## FRAGMENTO SELECCIONADO:
Todavía carga el desasosiego, la rabia y la pena que se colaron en su equipaje, en el avión militar que la trajo, junto con otros venezolanos, desde Chile, tras la felonía cometida contra Allende. Claro, eso no empaña el entusiasmo, ni el coraje, ni la alegría inmensa que desbordan sus ojos negros y se le hacen sonrisa cuando celebra con sus alumnos un poema de Teófilo Tortolero: “El día termina con una llamarada/ sobre el mantel nuestra cena fue devorada/ Por los muertos/ Quiénes son ellos/ Aprisionados en el aire de estos lares/ Cansados de cruzar los campos de merinos?/ Nada sabemos de su suerte/ Mas cuando alguna vez seguimos el rastro/ Que va a las sementeras/ Creemos percibir las voces/ De nuestros amigos”.
Jueves, después de la clase de Literatura Venezolana I: acodados en el mostrador Alcides Viña y yo, intercambiamos opiniones sobre los estudios de Lengua y Literatura, Laura cruza el pasillo, allá lejos. En la tarde escribiré, después de la lectura de La imagen, un cuento suyo de 1969: He leído este relato de Laura Antillano. Me llama la atención la forma como el narrador toma distancia del texto. Comienza con una descripción de “Una fotografía pequeña, borrosa, arrugada, cruzada por líneas amarillentas y oblicuas”. El artificio trasciende su carácter funcional y va más allá: creo no equivocarme si digo que todo apunta a la humana lucha contra el tiempo. La imagen congelada es el tiempo detenido. Es el tiempo vertical, poético del que habla Gaston Bachelard.

## DATOS EXTRAÍDOS:
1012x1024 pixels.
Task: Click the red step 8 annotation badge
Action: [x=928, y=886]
...
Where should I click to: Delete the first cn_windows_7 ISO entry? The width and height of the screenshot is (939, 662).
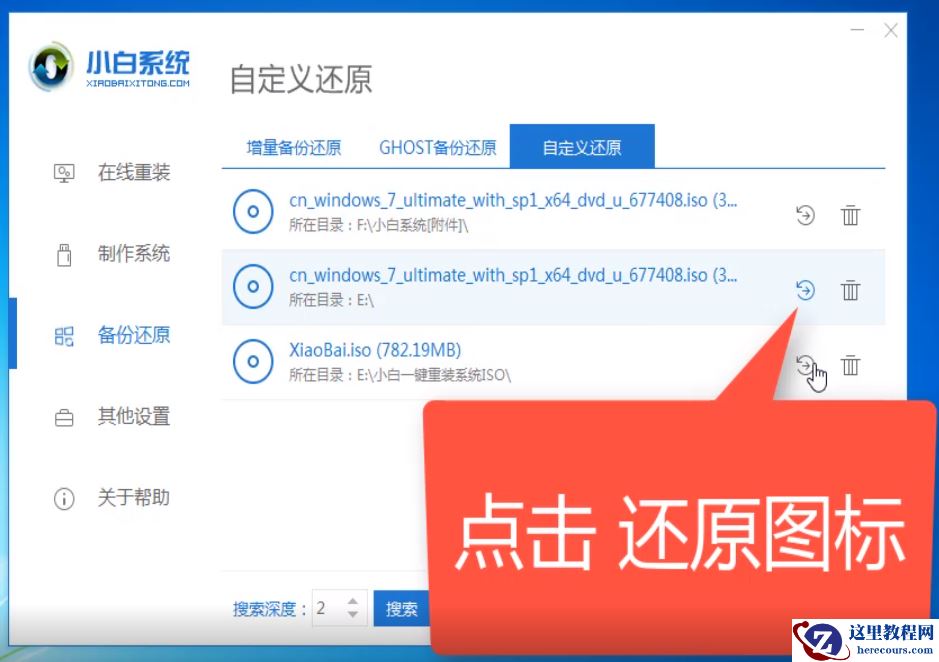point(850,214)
---
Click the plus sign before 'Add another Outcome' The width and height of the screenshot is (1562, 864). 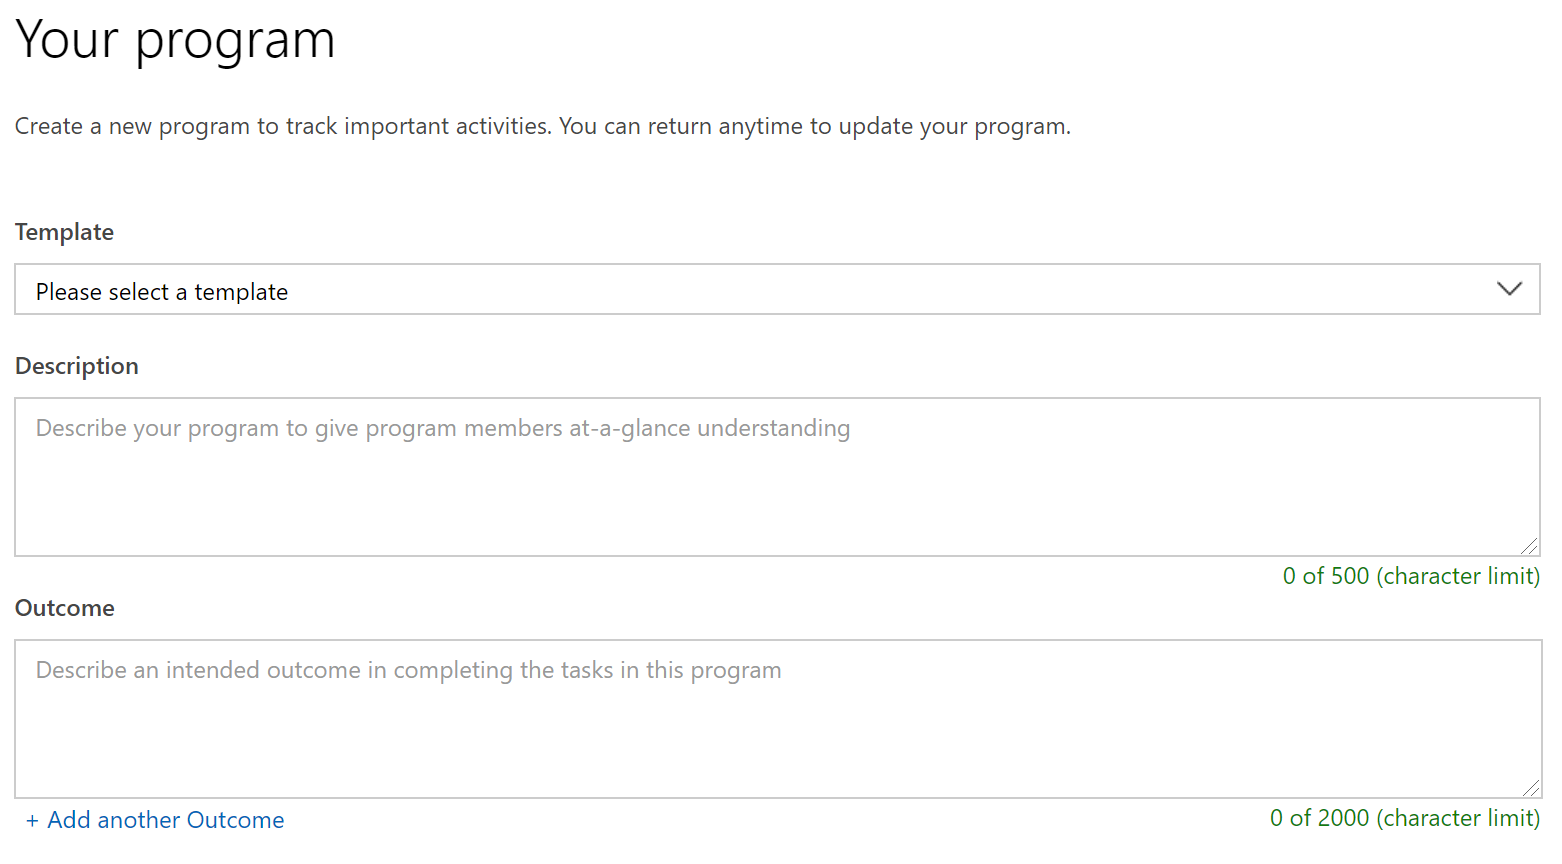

## OBJETIVO:
Según el fragmento seleccionado, ¿con qué descripción comienza el cuento La imagen, de Laura Antillano?

## SOLUCIÓN:
Comienza con la descripción de “Una fotografía pequeña, borrosa, arrugada, cruzada por líneas amarillentas y oblicuas”.